Réponse de le 25/02/2013 à 0:41 :
En tout cas ceux qui vendent de l'or aux banques centrales contre de la monnaie en papier ne partagent pas votre analyse.
a écrit le 24/02/2013 à 10:46 :
il faudrait recréer le Franc au plan local de la France, puisque nous avons l'euro au niveau européen. Indicé sur la valeur or,argent,bronze. plusieurs états de l'état fédéral américain (USA) ont fait une monnaie pour éviter le risque de crash du dollar en cas de crise, ce n'est pas idiot et cela a des effets positif inattendus sur l'economie locale. Mais il faut garantir la monnaie par l'or,platine,pierre précieuse,argent, il devra être interdit de vendre le stocks, puisque c'est la garantie. Cela permettrait de favoriser l'artisanat et les productions locales
La chine achète tout ce qu'elle peut en la matière. l'échange franc/euro, ne peut etre possible qu'en France.

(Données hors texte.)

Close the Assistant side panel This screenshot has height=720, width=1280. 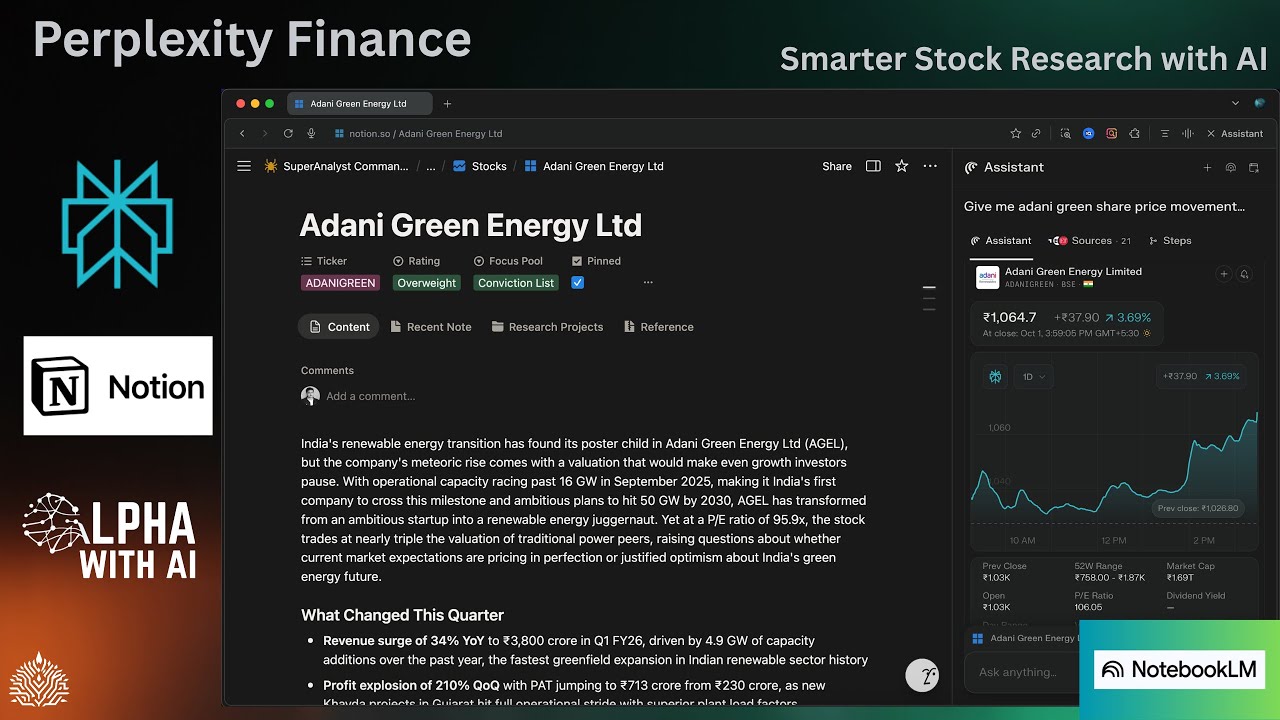coord(1211,133)
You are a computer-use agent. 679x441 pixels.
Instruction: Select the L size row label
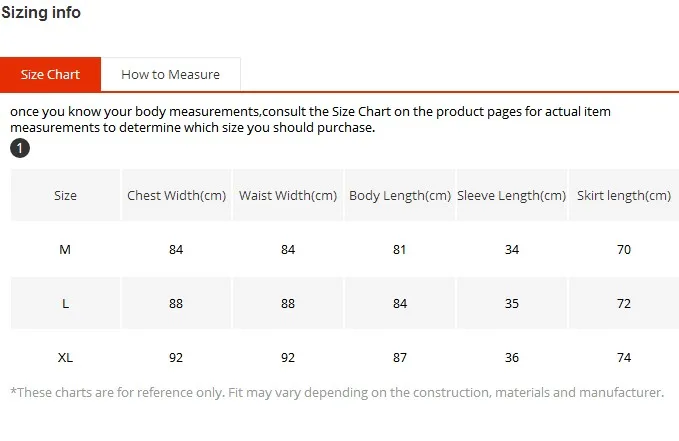[65, 303]
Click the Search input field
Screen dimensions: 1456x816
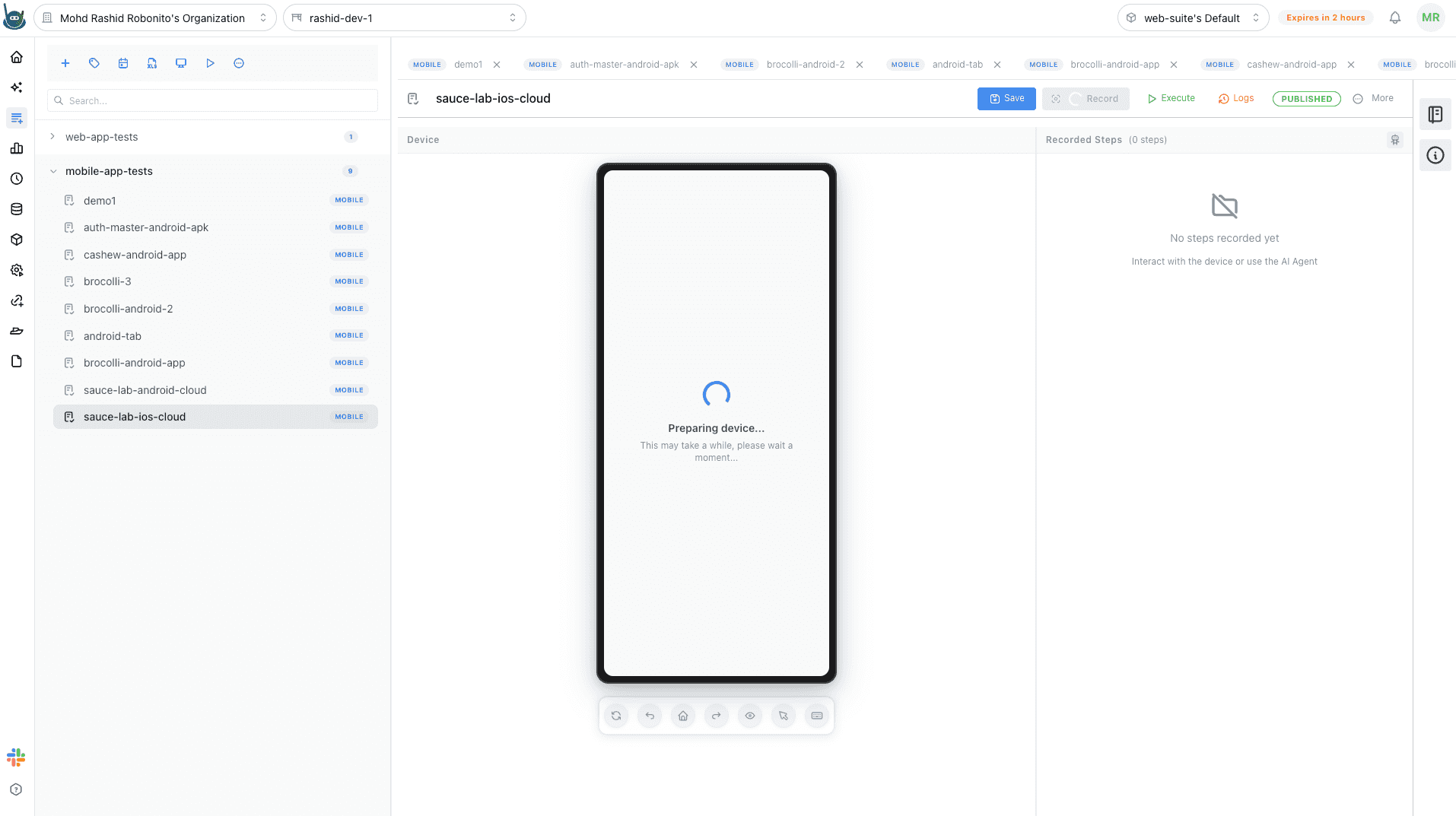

Il faut procéder région par région.
a écrit le 24/02/2013 à 10:28 :
L'erreur de l'euro c'est d'avoir détruit les monnaies nationales qui permettaient de localiser les échanges au lieu de s'appuyer sur elles pour faire l'Union, l'euro a été consideré comme un "but" au lieu d' un "moyen" économique.
Réponse de le 24/02/2013 à 11:50 :
Oui, comme toutes les monnaies papiers...
Réponse de le 24/02/2013 à 12:56 :
Que Visu se rassure ! Quelle que soit la monnaie, les échanges sont déjà localisés... sur Terre. Plus sérieusement, pourquoi chercher à m'imposer d'échanger localement si je n'ai pas envie d'échanger localement ? Encore une fois, à travers les monnaies locales, on voit bien que c'est la concurrence, donc la liberté individuelle, qu'on cherche à étouffer. Les monnaies locales, à l'instar de toutes les manipulations économiques des socialistes, sont intrinsèquement liberticides.
Réponse de le 24/02/2013 à 15:11 :
Il est vrai que la liberté individuelle est mise a mal quand les produits locaux sont concurrencé a seule fin d'abattre la diversité!